## Goal
Please copy out everything from the line containing "Where should I click to: Tap" down to the line containing "(x=424, y=7)", both included, with no changes.
+++
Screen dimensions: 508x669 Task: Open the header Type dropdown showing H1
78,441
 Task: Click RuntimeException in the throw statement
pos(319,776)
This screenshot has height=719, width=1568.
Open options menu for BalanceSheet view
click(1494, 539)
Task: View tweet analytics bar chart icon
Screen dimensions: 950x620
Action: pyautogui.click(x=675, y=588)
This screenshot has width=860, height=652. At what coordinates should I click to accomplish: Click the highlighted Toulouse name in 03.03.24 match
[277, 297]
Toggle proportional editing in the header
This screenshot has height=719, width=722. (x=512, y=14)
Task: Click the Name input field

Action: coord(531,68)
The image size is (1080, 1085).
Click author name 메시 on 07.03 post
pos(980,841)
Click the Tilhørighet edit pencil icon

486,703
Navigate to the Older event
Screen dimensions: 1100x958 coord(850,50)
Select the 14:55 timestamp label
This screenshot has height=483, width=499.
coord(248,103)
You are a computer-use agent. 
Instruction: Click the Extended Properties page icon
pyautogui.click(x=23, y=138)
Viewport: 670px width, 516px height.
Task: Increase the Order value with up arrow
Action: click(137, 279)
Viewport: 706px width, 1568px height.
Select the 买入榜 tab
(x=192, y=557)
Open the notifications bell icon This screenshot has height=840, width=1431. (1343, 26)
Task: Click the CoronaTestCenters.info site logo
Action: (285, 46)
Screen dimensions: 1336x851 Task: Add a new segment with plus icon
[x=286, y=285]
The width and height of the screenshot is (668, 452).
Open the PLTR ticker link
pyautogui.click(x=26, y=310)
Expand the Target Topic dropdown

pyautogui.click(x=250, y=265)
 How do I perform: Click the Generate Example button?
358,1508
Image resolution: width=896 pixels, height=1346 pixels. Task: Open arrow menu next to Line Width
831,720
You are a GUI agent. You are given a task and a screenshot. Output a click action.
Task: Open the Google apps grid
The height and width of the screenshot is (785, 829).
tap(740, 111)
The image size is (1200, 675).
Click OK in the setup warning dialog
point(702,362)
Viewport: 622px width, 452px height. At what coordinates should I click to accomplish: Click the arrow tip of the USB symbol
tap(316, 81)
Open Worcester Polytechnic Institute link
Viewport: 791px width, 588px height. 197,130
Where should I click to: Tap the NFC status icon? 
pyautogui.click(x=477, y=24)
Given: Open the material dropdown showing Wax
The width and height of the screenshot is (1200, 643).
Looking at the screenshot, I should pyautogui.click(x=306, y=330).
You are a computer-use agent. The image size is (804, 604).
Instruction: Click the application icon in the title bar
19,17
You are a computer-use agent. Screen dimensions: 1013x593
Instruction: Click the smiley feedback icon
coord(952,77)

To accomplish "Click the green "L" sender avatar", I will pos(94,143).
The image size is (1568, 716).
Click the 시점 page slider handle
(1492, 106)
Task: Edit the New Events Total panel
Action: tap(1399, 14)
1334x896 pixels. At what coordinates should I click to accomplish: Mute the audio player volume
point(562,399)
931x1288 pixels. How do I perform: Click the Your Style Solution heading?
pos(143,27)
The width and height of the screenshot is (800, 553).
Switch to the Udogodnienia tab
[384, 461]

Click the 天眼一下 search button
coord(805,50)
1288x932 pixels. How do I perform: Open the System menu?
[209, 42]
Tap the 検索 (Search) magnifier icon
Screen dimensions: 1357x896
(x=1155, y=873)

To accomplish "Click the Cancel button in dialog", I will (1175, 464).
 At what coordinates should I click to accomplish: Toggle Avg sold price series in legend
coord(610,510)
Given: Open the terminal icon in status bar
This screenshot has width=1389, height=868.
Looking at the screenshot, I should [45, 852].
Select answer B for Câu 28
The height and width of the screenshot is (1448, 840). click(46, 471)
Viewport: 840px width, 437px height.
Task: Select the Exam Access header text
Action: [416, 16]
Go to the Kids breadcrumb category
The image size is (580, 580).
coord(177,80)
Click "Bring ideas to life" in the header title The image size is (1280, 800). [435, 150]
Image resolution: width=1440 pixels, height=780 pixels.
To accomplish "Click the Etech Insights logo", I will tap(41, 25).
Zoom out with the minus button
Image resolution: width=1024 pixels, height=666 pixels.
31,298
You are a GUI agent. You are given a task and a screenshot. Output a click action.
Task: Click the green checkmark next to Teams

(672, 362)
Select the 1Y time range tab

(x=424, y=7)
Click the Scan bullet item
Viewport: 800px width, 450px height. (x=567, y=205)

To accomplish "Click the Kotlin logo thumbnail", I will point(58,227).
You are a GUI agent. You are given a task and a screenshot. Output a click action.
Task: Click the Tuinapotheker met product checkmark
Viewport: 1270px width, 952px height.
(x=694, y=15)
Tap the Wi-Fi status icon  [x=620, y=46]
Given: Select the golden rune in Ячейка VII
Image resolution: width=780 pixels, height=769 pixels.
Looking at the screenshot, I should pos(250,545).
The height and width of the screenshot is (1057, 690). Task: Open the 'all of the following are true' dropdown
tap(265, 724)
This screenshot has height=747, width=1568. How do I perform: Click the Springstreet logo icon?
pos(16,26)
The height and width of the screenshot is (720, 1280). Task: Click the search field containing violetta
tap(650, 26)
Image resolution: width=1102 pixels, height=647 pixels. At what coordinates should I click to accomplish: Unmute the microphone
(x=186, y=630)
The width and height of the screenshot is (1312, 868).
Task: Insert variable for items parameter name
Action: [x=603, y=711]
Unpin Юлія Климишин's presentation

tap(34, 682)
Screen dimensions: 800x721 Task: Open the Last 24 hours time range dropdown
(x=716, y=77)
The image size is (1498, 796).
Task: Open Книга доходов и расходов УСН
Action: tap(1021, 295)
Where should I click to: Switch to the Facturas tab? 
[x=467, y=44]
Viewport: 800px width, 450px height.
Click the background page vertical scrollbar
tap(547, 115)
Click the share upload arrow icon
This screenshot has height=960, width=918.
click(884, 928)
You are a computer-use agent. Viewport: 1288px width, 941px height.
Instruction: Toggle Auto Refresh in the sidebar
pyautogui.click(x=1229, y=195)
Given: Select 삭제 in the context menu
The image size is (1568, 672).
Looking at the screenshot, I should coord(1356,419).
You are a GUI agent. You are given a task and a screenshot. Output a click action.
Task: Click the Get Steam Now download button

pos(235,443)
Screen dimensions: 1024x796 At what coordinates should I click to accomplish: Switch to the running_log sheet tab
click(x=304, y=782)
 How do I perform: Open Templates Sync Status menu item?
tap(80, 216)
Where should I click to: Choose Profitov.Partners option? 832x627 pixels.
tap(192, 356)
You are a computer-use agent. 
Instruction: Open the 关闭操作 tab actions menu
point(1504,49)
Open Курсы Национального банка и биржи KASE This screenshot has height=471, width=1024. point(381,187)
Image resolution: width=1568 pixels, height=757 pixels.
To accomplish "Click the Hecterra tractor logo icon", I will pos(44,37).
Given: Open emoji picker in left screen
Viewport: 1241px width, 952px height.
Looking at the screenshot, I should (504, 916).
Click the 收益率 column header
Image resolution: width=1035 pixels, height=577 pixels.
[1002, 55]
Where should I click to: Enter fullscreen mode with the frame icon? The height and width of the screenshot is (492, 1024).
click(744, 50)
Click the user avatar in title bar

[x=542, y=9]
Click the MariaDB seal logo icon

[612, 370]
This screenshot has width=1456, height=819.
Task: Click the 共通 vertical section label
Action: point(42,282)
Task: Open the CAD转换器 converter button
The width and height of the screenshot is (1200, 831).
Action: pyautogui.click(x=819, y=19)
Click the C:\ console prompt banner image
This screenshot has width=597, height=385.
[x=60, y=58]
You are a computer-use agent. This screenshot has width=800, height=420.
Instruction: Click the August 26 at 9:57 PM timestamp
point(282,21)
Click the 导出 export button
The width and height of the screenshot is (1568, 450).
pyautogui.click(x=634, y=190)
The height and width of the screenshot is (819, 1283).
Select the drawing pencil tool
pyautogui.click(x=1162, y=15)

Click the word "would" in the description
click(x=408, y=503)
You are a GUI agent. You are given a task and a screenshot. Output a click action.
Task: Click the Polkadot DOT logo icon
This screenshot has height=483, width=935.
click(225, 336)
+++
## Expected answer
Where should I click to: Tap the NFC status icon? 
pyautogui.click(x=477, y=24)
Given: Open the material dropdown showing Wax
The width and height of the screenshot is (1200, 643).
Looking at the screenshot, I should pyautogui.click(x=306, y=330).
You are a computer-use agent. The image size is (804, 604).
Instruction: Click the application icon in the title bar
19,17
You are a computer-use agent. Screen dimensions: 1013x593
Instruction: Click the smiley feedback icon
coord(952,77)

To accomplish "Click the green "L" sender avatar", I will pos(94,143).
The image size is (1568, 716).
Click the 시점 page slider handle
(1492, 106)
Task: Edit the New Events Total panel
Action: tap(1399, 14)
1334x896 pixels. At what coordinates should I click to accomplish: Mute the audio player volume
point(562,399)
931x1288 pixels. How do I perform: Click the Your Style Solution heading?
pos(143,27)
The width and height of the screenshot is (800, 553).
Switch to the Udogodnienia tab
[384, 461]

Click the 天眼一下 search button
coord(805,50)
1288x932 pixels. How do I perform: Open the System menu?
[209, 42]
Tap the 検索 (Search) magnifier icon
Screen dimensions: 1357x896
(x=1155, y=873)

To accomplish "Click the Cancel button in dialog", I will (1175, 464).
 At what coordinates should I click to accomplish: Toggle Avg sold price series in legend
coord(610,510)
Given: Open the terminal icon in status bar
This screenshot has width=1389, height=868.
Looking at the screenshot, I should [45, 852].
Select answer B for Câu 28
The height and width of the screenshot is (1448, 840). click(46, 471)
Viewport: 840px width, 437px height.
Task: Select the Exam Access header text
Action: [416, 16]
Go to the Kids breadcrumb category
The image size is (580, 580).
coord(177,80)
Click "Bring ideas to life" in the header title The image size is (1280, 800). [435, 150]
Image resolution: width=1440 pixels, height=780 pixels.
To accomplish "Click the Etech Insights logo", I will tap(41, 25).
Zoom out with the minus button
Image resolution: width=1024 pixels, height=666 pixels.
31,298
You are a GUI agent. You are given a task and a screenshot. Output a click action.
Task: Click the green checkmark next to Teams

(672, 362)
Select the 1Y time range tab

(x=424, y=7)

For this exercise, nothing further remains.